Nature Canada

New book explores how Toronto-centric planning has been bad for much of Ontario

I was born in Toronto, and grew up in its shadow in the small bedroom community of Milton, that today is Canada’s fastest growing city.   Don’t get me wrong.  I do admire Toronto’s multiculturalism, its neighbourhoods, its music scene and vibrancy.  However, I’ve seen Toronto swallow up the cities and towns around it and become the Greater Toronto Area (GTA), only somewhat bridled by the natural boundaries of Lake Ontario, the Niagara Escarpment (which continues to provide it with aggregate), and the Oak Ridges Moraine.
Now I live in Gatineau and work in Ottawa, but the Toronto-centric media makes one forget that Ontario is a big province with many distinctive cultures and ecologies.  I can also see the result of Toronto centrism in planning and policy in Ontario.  So I was very interested to see this new book was coming out that explores this issue, edited by distinguished Professor and Geographer Gordon Nelson, with many familiar names on the list of contributors.    In his own words, Dr. Nelson describes the book in this way.

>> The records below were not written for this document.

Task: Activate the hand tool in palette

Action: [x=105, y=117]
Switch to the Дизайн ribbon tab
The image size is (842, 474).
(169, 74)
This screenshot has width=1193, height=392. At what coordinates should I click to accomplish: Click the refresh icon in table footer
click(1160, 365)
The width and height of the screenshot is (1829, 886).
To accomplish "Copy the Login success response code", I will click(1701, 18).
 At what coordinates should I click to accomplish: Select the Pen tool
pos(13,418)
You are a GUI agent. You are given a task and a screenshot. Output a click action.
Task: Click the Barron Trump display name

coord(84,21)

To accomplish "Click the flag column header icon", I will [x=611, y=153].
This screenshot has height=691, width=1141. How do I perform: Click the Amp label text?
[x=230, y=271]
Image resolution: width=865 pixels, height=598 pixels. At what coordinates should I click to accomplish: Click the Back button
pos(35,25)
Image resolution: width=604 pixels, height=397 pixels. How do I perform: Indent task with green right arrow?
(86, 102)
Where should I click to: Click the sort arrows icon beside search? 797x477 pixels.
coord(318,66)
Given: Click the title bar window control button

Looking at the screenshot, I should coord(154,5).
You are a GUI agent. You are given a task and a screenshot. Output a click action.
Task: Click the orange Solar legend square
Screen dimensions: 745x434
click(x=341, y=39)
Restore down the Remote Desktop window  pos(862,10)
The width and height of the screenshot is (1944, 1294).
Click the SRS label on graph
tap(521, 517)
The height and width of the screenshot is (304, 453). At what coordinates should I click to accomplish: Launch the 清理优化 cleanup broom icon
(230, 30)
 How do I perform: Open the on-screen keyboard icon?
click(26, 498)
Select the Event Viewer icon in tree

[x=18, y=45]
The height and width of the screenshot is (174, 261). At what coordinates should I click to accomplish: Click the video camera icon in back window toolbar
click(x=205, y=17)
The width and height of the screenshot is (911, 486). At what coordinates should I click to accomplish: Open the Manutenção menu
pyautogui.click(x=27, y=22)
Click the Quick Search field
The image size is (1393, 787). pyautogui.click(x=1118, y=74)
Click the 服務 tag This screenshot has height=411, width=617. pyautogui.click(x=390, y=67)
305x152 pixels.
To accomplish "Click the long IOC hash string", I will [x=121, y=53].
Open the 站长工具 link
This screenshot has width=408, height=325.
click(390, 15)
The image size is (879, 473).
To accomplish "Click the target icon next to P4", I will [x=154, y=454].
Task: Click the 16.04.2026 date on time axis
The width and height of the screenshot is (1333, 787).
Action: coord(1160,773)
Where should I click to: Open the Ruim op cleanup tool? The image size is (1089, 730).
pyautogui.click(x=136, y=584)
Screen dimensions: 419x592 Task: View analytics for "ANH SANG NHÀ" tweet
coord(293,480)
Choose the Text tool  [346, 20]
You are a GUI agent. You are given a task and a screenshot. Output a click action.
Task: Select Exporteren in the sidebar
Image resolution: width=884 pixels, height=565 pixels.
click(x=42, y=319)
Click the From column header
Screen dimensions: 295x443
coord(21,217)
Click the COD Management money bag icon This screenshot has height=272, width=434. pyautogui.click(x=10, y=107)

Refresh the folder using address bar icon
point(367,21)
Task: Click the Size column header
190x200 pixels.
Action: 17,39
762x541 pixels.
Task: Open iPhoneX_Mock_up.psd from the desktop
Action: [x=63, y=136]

“Beyond the Global City, Understanding and Planning for the Diversity of Ontario is a reaction against the Toronto centred approach that Ontario has used in developing the province with often damaging consequences for biodiversity, wetlands, the coasts and environment generally as well as local economies and communities. Chapters on the many near forgotten regions of Ontario – including those on Carolinian Canada, Peterborough, Ottawa, Kingston and the Islands, Huron County, Muskoka – Georgian Bay and the North – are written by knowledgeable local authors. The book describes the distinguishing ecological and other characteristics of the regions and their individual planning needs which are frequently not being met by top down Toronto-centred planning. The book calls for a strengthening of regional planning and a more locally effective approach to conservation and development. This is an informative and valuable read for naturalists. It gives the big picture behind many local and regional environmental and related issues and calls for more locally based planning to address them.”
I see expressions of the book’s thesis in the way the Province has rolled out its Renewable Energy Act.   While good in theory, in practice, one consequence of the centralized decision making that is a key part of the Act, is the removal of important checks and balances with regard to siting decisions, that should be part of a rational decision making (planning) process.  Diminishing local imput and knowledge results in projects being built (e.g. Wolfe Island), or proposed (e.g. Ostrander Point, Amherst Island) in inappropriate places where they will most certainly offset their green dividends with a high cost to wildlife and biodiversity.
I look forward to reading Beyond the Global City, and to gaining new insights into the consequences of Toronto-centric planning on Ontario’s culture and ecology.